Since there are 52 total cards and 4 are hearts, there are 52 - 4 = 48 non-heart cards. Therefore, the probability of not picking a heart is 48/52, which simplifies to 12/13.
Step 3: Calculate the probability of getting exactly 3 hearts in 10 draws.
Since each draw is independent, we can use the binomial probability formula. The formula for the probability of getting exactly k successes in n trials is:
P(k successes in n trials) = (nCk) * (p^k) * (q^(n-k))
Where:
- nCk is the combination (binomial coefficient) of n items taken k at a time.
- p is the probability of success in a single trial.
- q is the probability of failure in a single trial (1 - p).
Plugging in the values for this problem:
n = 10 (10 draws)
k = 3 (exactly 3 hearts in the 10 draws)
p = 1/13 (probability of picking a heart)
q = 12/13 (probability of not picking a heart)
P(3 hearts in 10 draws) = (10C3) * ((1/13)^3) * ((12/13)^(10-3))

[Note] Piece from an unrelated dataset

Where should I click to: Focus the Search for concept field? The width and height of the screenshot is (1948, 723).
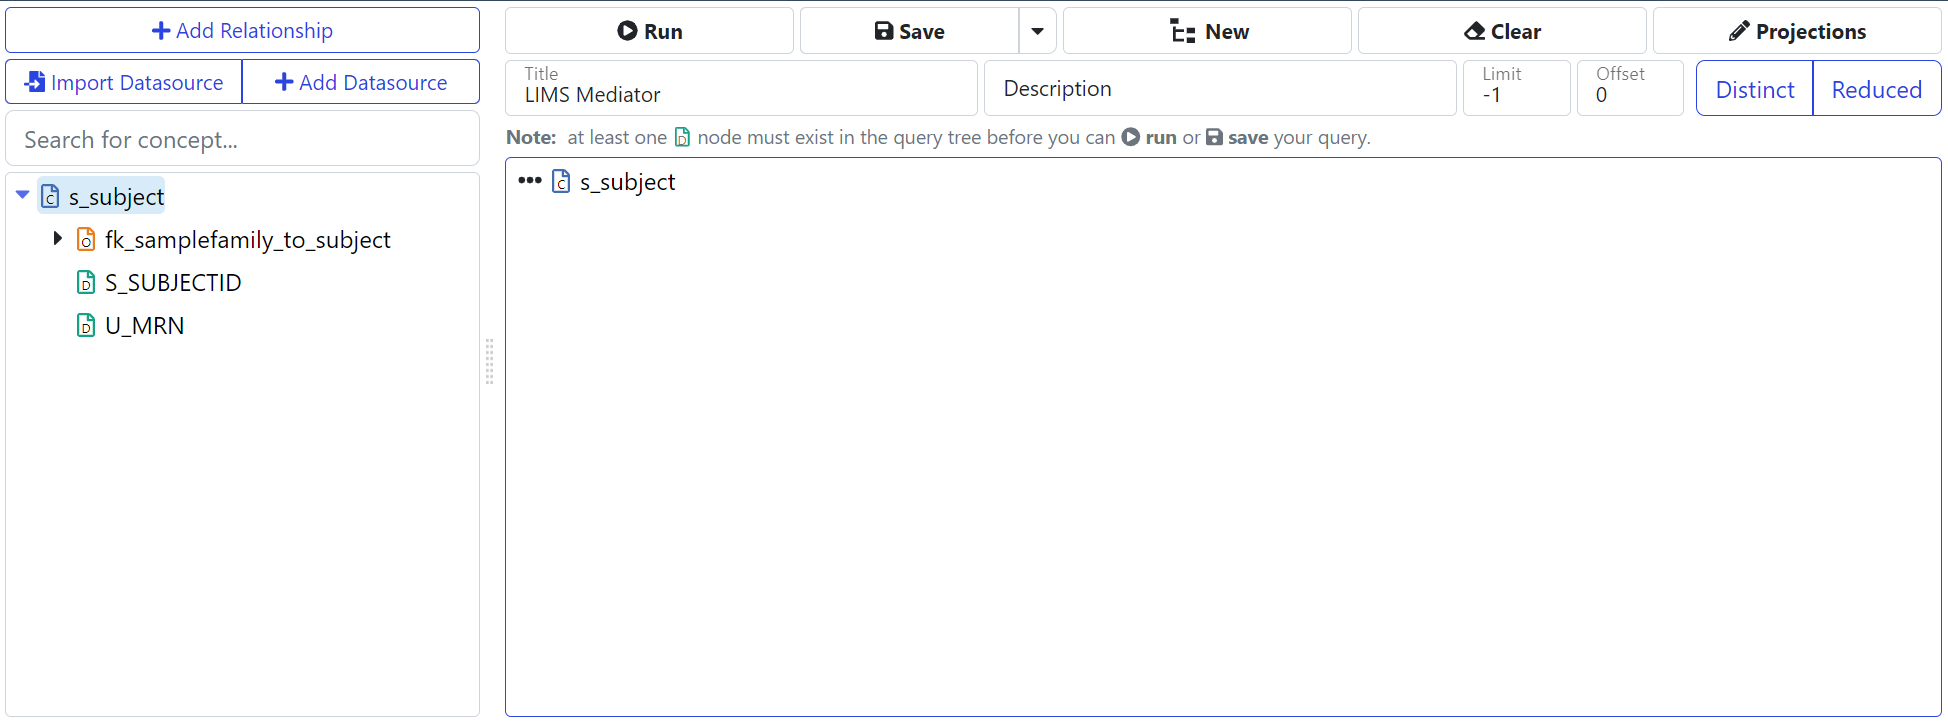coord(242,140)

Step 4: Calculate the combination (binomial coefficient) 10C3.
The combination formula is given by:
nCk = n! / (k! * (n-k)!)
Using this formula, we can calculate 10C3:
10C3 = 10! / (3! * (10-3)!)
10C3 = 10! / (3! * 7!)
10C3 = (10 * 9 * 8) / (3 * 2 * 1)
10C3 = 10 * 3 * 4
10C3 = 120
Step 5: Calculate the final probability.
P(3 hearts in 10 draws) = (120) * ((1/13)^3) * ((12/13)^(10-3))
P(3 hearts in 10 draws) = 120 * (1/2197) * (12/169)
P(3 hearts in 10 draws) ≈ 0.044
Therefore, the probability of getting exactly 3 hearts when drawing a card from a deck with replacement 10 times in a row is approximately 0.044 (rounded to 3 decimal places).